### Try it
Print the listing below from its opening line through the line holding "You are a computer-use agent. The height", both ends included.

### Source information

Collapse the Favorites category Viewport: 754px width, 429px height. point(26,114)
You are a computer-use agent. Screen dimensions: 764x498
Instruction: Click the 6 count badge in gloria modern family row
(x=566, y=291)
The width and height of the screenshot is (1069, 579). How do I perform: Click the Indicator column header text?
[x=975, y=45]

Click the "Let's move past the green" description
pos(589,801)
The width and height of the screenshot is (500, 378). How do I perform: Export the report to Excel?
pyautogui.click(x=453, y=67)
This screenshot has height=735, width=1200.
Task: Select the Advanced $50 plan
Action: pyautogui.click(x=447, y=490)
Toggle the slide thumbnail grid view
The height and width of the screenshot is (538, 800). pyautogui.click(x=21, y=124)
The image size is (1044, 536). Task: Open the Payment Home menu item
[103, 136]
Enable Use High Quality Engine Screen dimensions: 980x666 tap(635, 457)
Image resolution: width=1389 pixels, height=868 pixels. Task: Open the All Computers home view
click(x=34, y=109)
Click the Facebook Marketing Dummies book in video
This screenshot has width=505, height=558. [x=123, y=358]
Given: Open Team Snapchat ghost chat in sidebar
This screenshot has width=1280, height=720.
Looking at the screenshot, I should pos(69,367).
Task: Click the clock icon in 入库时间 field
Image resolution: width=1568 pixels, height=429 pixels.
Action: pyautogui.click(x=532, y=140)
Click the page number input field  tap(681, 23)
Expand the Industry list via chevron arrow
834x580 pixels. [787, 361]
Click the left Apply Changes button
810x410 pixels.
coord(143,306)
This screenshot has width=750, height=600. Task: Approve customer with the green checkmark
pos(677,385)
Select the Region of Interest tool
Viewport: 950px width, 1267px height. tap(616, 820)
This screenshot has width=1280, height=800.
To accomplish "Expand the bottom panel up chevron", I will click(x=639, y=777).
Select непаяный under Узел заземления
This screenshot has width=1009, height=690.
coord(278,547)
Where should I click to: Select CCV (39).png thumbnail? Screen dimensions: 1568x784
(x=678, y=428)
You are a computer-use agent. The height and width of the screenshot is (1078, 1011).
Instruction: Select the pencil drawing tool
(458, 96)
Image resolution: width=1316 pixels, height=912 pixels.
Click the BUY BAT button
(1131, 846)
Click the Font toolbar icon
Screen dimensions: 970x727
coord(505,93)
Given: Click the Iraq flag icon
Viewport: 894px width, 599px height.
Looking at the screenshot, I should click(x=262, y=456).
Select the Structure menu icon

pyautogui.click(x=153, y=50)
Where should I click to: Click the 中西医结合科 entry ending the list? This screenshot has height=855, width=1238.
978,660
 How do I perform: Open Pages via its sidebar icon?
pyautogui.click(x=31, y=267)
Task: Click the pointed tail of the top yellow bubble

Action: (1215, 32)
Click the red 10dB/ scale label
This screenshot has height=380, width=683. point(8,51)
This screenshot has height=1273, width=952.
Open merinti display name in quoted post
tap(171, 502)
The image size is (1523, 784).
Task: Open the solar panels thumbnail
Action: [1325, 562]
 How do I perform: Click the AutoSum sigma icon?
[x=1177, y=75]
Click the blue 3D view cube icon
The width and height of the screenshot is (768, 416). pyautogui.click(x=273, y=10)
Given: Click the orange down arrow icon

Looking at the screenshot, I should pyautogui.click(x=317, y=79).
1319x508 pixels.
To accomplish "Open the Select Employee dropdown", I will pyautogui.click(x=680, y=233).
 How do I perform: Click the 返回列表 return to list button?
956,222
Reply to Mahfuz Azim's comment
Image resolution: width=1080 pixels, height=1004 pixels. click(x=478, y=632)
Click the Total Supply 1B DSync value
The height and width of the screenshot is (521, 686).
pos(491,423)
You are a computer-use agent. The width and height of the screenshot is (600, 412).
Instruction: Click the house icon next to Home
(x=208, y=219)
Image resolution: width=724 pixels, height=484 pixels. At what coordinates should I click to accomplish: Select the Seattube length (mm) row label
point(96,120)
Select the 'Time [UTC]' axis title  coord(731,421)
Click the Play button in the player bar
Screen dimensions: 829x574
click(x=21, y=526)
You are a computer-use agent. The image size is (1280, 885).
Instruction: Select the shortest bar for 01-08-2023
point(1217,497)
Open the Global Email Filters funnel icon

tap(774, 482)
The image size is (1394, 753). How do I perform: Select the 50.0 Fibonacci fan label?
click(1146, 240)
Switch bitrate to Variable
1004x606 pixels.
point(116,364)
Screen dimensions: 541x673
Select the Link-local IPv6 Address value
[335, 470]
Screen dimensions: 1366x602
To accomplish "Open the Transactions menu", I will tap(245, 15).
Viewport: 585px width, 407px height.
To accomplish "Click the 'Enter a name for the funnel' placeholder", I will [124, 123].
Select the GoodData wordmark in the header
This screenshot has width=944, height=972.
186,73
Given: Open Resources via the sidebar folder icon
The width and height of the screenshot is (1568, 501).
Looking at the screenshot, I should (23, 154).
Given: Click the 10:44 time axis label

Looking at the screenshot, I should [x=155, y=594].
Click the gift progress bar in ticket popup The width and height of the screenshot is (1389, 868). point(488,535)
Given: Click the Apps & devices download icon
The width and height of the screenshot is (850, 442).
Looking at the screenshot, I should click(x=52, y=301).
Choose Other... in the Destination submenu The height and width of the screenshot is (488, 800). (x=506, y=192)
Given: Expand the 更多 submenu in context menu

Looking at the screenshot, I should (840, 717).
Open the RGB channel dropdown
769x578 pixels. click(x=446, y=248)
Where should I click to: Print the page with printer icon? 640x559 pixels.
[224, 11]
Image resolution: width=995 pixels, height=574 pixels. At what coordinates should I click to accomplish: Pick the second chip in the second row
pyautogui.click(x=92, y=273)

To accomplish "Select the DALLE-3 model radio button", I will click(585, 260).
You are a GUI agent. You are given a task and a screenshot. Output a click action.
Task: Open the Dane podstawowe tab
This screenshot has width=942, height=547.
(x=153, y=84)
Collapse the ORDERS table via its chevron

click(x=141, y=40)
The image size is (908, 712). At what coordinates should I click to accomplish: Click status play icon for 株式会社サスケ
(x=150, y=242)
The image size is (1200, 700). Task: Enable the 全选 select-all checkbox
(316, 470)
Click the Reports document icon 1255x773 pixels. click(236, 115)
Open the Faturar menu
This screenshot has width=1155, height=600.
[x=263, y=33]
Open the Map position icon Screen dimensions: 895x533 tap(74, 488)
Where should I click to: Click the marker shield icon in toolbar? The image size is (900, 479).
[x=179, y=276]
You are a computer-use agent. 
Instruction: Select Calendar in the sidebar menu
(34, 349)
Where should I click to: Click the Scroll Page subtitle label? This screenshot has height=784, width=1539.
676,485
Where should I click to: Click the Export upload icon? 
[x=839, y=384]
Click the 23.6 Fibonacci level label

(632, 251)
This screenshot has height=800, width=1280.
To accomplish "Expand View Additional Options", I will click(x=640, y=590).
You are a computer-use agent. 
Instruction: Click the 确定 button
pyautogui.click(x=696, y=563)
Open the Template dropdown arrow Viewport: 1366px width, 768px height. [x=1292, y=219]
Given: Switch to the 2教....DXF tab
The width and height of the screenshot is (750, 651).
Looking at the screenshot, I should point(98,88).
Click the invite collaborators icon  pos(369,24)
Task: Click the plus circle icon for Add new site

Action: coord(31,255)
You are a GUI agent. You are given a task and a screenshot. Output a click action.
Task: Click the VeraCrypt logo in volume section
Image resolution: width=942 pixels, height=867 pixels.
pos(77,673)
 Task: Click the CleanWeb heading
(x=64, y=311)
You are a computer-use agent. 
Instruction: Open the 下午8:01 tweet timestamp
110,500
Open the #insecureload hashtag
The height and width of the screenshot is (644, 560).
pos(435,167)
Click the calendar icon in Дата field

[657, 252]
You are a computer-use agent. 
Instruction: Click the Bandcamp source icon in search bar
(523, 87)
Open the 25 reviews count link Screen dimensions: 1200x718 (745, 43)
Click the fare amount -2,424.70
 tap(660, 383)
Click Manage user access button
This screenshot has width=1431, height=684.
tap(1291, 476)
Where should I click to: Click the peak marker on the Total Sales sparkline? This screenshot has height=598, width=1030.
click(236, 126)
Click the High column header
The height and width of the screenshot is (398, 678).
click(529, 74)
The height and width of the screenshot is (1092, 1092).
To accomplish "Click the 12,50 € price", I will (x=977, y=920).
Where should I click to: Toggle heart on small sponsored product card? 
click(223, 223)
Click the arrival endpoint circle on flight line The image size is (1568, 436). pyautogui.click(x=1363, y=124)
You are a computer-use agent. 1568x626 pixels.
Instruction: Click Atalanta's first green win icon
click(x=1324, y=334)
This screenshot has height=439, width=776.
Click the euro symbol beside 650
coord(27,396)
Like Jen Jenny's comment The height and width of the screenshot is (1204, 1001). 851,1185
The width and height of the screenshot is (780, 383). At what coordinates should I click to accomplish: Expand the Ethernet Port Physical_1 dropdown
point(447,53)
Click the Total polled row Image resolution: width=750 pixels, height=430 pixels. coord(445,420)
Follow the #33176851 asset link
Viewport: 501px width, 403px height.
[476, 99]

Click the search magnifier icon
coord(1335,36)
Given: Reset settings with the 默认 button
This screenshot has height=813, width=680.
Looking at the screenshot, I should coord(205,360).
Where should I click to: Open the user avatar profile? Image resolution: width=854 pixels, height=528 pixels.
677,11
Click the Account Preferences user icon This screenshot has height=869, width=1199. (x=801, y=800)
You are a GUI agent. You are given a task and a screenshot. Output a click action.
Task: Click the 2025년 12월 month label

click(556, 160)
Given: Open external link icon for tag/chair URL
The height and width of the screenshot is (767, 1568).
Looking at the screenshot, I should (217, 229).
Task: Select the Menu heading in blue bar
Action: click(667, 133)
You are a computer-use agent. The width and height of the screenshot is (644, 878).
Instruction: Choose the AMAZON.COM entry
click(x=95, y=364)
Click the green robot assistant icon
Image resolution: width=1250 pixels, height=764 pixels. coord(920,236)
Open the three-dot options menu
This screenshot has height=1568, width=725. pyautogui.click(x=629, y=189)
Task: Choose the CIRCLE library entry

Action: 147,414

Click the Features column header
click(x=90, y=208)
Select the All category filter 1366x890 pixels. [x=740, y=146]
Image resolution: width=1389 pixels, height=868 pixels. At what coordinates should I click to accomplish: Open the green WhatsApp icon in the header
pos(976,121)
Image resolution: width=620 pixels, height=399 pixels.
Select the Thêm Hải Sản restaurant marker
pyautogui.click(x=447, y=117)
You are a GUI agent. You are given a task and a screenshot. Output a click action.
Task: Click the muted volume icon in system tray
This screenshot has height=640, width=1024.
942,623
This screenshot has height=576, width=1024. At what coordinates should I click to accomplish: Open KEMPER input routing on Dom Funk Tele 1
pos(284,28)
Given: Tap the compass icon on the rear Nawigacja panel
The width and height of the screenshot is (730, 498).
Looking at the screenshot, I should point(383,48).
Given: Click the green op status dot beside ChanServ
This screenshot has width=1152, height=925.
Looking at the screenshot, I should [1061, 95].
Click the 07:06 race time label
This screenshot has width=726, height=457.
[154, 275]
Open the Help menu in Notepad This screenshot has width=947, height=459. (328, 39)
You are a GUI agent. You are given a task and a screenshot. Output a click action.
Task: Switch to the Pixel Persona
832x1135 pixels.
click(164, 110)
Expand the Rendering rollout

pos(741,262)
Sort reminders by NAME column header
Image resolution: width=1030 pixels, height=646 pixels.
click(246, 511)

### Finished exercise
Collapse the Favorites category Viewport: 754px width, 429px height. point(26,114)
You are a computer-use agent. Screen dimensions: 764x498
Instruction: Click the 6 count badge in gloria modern family row
(x=566, y=291)
The width and height of the screenshot is (1069, 579). How do I perform: Click the Indicator column header text?
[x=975, y=45]

Click the "Let's move past the green" description
pos(589,801)
The width and height of the screenshot is (500, 378). How do I perform: Export the report to Excel?
pyautogui.click(x=453, y=67)
This screenshot has height=735, width=1200.
Task: Select the Advanced $50 plan
Action: pyautogui.click(x=447, y=490)
Toggle the slide thumbnail grid view
The height and width of the screenshot is (538, 800). pyautogui.click(x=21, y=124)
The image size is (1044, 536). Task: Open the Payment Home menu item
[103, 136]
Enable Use High Quality Engine Screen dimensions: 980x666 tap(635, 457)
Image resolution: width=1389 pixels, height=868 pixels. Task: Open the All Computers home view
click(x=34, y=109)
Click the Facebook Marketing Dummies book in video
This screenshot has width=505, height=558. [x=123, y=358]
Given: Open Team Snapchat ghost chat in sidebar
This screenshot has width=1280, height=720.
Looking at the screenshot, I should pos(69,367).
Task: Click the clock icon in 入库时间 field
Image resolution: width=1568 pixels, height=429 pixels.
Action: pyautogui.click(x=532, y=140)
Click the page number input field  tap(681, 23)
Expand the Industry list via chevron arrow
834x580 pixels. [787, 361]
Click the left Apply Changes button
810x410 pixels.
coord(143,306)
This screenshot has width=750, height=600. Task: Approve customer with the green checkmark
pos(677,385)
Select the Region of Interest tool
Viewport: 950px width, 1267px height. tap(616, 820)
This screenshot has width=1280, height=800.
To accomplish "Expand the bottom panel up chevron", I will click(x=639, y=777).
Select непаяный under Узел заземления
This screenshot has width=1009, height=690.
coord(278,547)
Where should I click to: Select CCV (39).png thumbnail? Screen dimensions: 1568x784
(x=678, y=428)
You are a computer-use agent. The height and width of the screenshot is (1078, 1011).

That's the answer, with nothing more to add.